3. Method of treating Hyperlipidemia and Atherosclerosis with Mir-30c
US 20,140,336,240 A1
The Cholesterol Killer
Put simply, this method, developed by SUNY Downstate Medical Center professor Mahmood Hussain, is designed to use a developed RNA molecule to effectively treat high cholesterol and hardening arteries. These symptoms can lead to cardiovascular disease which is the number one cause of death in the United States. “If you lower lipids, then you lower atherosclerosis,” Hussain said. “We are studying ways to reduce the entrance of lipids into the blood plasma. It’s a … significant advance in controlling fat absorption.” In a study with mice, Hussain demonstrated a connection between RNA and protein which is necessary for controlling the amount of lipids in the blood stream. He and his team have high hopes this technique can be applied to medicine.
2. Compositions and Method for Light Triggered Release of Materials from Nanovesicles
WO 2,014,100,379 A1
The cancer cell-sniping nanoballoon
University at Buffalo researcher Jonathan Lovell, Ph.D.’s development of a new drug delivery method using “nanoballoons” will assist Chemotherapy drugs in reaching cancerous sites without harming healthy cells. These nano-particles encase the cancer fighting drugs until reaching a cancerous cell where they are activated by a laser to release their contents. This method could reduce chemotherapy side-effects in cancer patients. “Think of it this way,” Lovell said. “The nanoballoon is a submarine. The drug is the cargo. We use a laser to open the submarine door which releases the drug. We close the door by turning the laser off. We then retrieve the submarine as it circulates through the bloodstream.”

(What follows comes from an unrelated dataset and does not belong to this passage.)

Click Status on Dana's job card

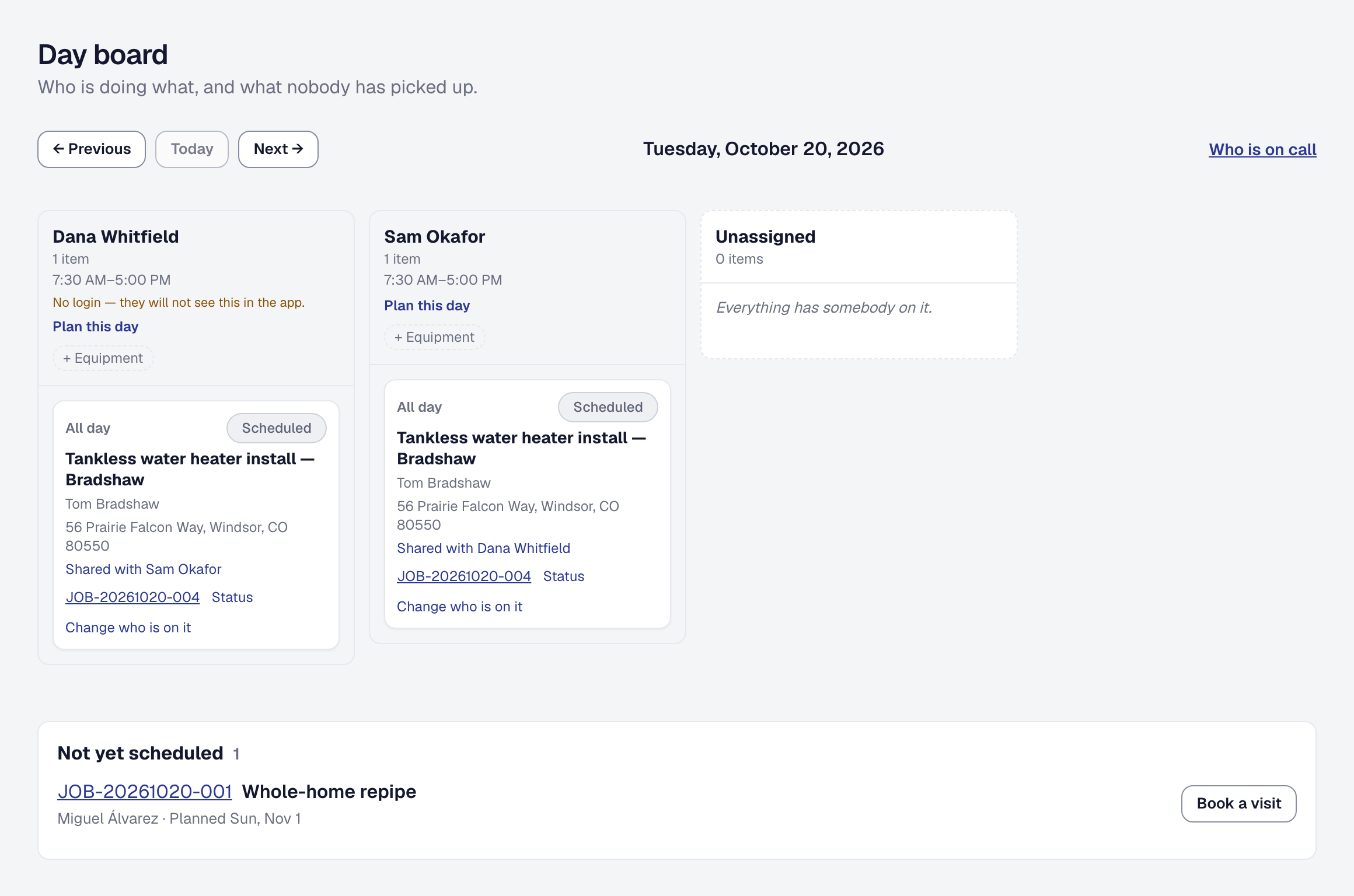click(232, 597)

1. pH-Insensitive Gluclose Indicator Protein
US20140256060 A1
Probably your best chance to 3-D print an ear
A team of SUNY researchers, headed by Binghamton University Professor Kaiming Ye, are creating a 3-D printing process to build implantable tissues and organs to treat otherwise incurable diseases. Ye’s plan uses a patient’s own cells. It would strip them down to a framework, like a stem cell. Then the 3-D process would add new material, piece by piece, until it produces a functioning specialized cell. They’re crafted from a patient’s own cells, so there’s no chance of rejection. This technology is revolutionizing the scientific field.